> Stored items
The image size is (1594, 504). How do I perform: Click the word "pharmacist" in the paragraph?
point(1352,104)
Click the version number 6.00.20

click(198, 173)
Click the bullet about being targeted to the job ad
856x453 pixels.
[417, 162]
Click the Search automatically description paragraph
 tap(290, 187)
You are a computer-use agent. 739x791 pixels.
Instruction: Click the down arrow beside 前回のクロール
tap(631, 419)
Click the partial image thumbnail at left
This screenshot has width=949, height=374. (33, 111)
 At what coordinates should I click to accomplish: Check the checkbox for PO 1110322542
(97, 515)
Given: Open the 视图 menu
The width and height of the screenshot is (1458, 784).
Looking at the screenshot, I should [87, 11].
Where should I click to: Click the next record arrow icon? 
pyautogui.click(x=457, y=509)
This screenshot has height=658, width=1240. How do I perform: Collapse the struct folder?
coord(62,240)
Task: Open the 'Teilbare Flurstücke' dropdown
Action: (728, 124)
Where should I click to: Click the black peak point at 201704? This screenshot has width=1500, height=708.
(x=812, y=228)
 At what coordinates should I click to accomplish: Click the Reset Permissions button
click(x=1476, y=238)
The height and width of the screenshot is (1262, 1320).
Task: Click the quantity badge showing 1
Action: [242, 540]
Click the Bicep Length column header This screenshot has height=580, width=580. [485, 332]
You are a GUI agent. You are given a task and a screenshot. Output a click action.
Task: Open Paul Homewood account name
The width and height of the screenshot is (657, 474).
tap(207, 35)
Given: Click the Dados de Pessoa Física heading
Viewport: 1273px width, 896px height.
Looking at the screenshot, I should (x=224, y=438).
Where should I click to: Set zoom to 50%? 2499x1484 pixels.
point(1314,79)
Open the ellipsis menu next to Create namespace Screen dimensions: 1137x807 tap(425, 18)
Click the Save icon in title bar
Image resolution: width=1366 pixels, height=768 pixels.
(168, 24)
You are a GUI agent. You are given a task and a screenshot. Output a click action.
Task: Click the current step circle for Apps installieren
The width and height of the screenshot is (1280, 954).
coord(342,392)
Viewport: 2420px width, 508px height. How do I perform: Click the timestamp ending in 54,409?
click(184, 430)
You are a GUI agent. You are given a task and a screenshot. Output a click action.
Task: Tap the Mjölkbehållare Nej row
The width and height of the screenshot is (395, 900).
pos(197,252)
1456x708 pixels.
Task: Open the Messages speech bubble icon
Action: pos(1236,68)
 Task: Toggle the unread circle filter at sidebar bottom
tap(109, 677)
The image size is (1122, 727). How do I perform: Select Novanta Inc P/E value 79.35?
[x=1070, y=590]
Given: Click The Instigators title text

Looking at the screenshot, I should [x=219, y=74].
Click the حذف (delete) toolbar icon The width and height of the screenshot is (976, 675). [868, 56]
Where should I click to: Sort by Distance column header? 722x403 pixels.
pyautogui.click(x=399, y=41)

> Task details
The answer is the lines above between the line holding "Click the Search" and the line holding "Given: Open the 视图 menu", inclusive, each written out exactly, and no others.

> Response box
Click the Search automatically description paragraph
 tap(290, 187)
You are a computer-use agent. 739x791 pixels.
Instruction: Click the down arrow beside 前回のクロール
tap(631, 419)
Click the partial image thumbnail at left
This screenshot has width=949, height=374. (33, 111)
 At what coordinates should I click to accomplish: Check the checkbox for PO 1110322542
(97, 515)
Given: Open the 视图 menu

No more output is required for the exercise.